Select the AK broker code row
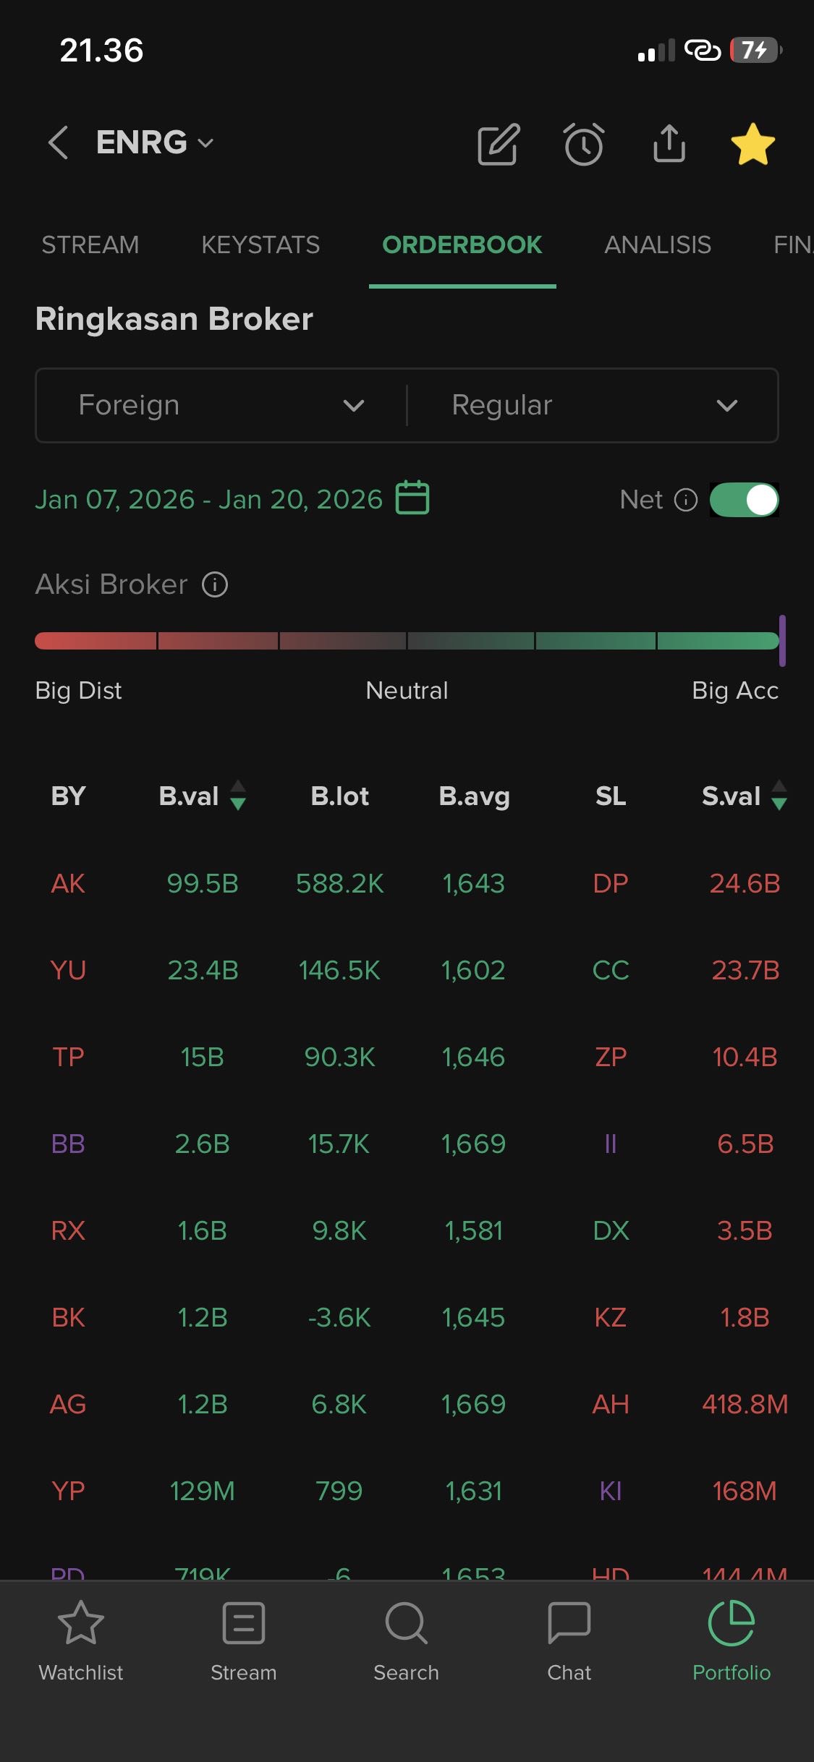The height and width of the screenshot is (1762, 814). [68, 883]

------

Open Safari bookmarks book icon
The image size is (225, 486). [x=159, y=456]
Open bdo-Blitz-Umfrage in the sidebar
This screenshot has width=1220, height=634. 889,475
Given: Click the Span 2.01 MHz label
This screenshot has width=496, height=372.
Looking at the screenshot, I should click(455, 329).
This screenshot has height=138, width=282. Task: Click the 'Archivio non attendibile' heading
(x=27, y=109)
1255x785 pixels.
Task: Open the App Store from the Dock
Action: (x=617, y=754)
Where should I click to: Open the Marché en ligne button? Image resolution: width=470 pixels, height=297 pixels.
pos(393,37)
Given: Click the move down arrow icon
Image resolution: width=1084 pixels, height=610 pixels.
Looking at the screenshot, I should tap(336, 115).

------

### Task details
Reproduce every line from the entries that holds the word "Given".

### Output for this task
Given: Click the Span 2.01 MHz label
Given: Click the move down arrow icon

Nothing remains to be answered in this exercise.